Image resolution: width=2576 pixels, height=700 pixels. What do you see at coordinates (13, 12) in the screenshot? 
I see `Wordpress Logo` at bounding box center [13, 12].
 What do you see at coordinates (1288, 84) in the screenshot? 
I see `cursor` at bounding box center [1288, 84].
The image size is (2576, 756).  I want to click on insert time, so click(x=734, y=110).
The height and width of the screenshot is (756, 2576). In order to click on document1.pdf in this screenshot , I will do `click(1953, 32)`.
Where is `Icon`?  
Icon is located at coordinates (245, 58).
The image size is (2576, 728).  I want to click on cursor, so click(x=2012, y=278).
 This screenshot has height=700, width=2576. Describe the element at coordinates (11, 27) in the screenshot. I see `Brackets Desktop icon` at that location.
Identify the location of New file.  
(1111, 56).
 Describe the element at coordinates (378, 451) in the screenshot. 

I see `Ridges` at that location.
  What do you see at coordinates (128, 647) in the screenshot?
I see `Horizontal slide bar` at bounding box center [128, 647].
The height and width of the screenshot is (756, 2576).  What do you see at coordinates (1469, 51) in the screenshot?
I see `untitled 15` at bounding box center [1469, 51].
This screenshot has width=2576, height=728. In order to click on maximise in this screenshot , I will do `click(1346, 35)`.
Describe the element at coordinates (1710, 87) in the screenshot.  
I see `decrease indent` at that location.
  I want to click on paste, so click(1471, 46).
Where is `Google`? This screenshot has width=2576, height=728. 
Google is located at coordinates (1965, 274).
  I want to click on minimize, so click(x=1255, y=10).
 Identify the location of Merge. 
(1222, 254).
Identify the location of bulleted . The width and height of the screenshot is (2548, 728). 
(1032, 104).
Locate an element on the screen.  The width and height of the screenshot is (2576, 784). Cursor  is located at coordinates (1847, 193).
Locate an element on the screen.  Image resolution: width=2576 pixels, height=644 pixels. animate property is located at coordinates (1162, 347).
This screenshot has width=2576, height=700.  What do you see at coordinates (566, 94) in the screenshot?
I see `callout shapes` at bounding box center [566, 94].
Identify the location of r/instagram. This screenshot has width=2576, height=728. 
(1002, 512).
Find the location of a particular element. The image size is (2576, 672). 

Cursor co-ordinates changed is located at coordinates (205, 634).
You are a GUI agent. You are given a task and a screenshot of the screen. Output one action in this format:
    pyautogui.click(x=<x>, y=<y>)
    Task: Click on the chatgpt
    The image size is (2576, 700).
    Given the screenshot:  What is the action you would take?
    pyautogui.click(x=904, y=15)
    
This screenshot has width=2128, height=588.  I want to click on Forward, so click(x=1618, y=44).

» **WHAT TO PRODUCE**
Copy out every line of the records above word for word, keeping their order.

» **TASK SOLUTION**
Image resolution: width=2576 pixels, height=700 pixels. What do you see at coordinates (13, 12) in the screenshot? 
I see `Wordpress Logo` at bounding box center [13, 12].
 What do you see at coordinates (1288, 84) in the screenshot? 
I see `cursor` at bounding box center [1288, 84].
The image size is (2576, 756).  I want to click on insert time, so click(x=734, y=110).
The height and width of the screenshot is (756, 2576). In order to click on document1.pdf in this screenshot , I will do `click(1953, 32)`.
Where is `Icon`?  
Icon is located at coordinates (245, 58).
The image size is (2576, 728).  I want to click on cursor, so click(x=2012, y=278).
 This screenshot has height=700, width=2576. Describe the element at coordinates (11, 27) in the screenshot. I see `Brackets Desktop icon` at that location.
Identify the location of New file.  
(1111, 56).
 Describe the element at coordinates (378, 451) in the screenshot. 

I see `Ridges` at that location.
  What do you see at coordinates (128, 647) in the screenshot?
I see `Horizontal slide bar` at bounding box center [128, 647].
The height and width of the screenshot is (756, 2576).  What do you see at coordinates (1469, 51) in the screenshot?
I see `untitled 15` at bounding box center [1469, 51].
This screenshot has width=2576, height=728. In order to click on maximise in this screenshot , I will do `click(1346, 35)`.
Describe the element at coordinates (1710, 87) in the screenshot.  
I see `decrease indent` at that location.
  I want to click on paste, so click(1471, 46).
Where is `Google`? This screenshot has width=2576, height=728. 
Google is located at coordinates (1965, 274).
  I want to click on minimize, so click(x=1255, y=10).
 Identify the location of Merge. 
(1222, 254).
Identify the location of bulleted . The width and height of the screenshot is (2548, 728). 
(1032, 104).
Locate an element on the screen.  The width and height of the screenshot is (2576, 784). Cursor  is located at coordinates (1847, 193).
Locate an element on the screen.  Image resolution: width=2576 pixels, height=644 pixels. animate property is located at coordinates (1162, 347).
This screenshot has width=2576, height=700.  What do you see at coordinates (566, 94) in the screenshot?
I see `callout shapes` at bounding box center [566, 94].
Identify the location of r/instagram. This screenshot has width=2576, height=728. 
(1002, 512).
Find the location of a particular element. The image size is (2576, 672). 

Cursor co-ordinates changed is located at coordinates (205, 634).
You are a GUI agent. You are given a task and a screenshot of the screen. Output one action in this format:
    pyautogui.click(x=<x>, y=<y>)
    Task: Click on the chatgpt
    The image size is (2576, 700).
    Given the screenshot:  What is the action you would take?
    pyautogui.click(x=904, y=15)
    
This screenshot has width=2128, height=588.  I want to click on Forward, so click(x=1618, y=44).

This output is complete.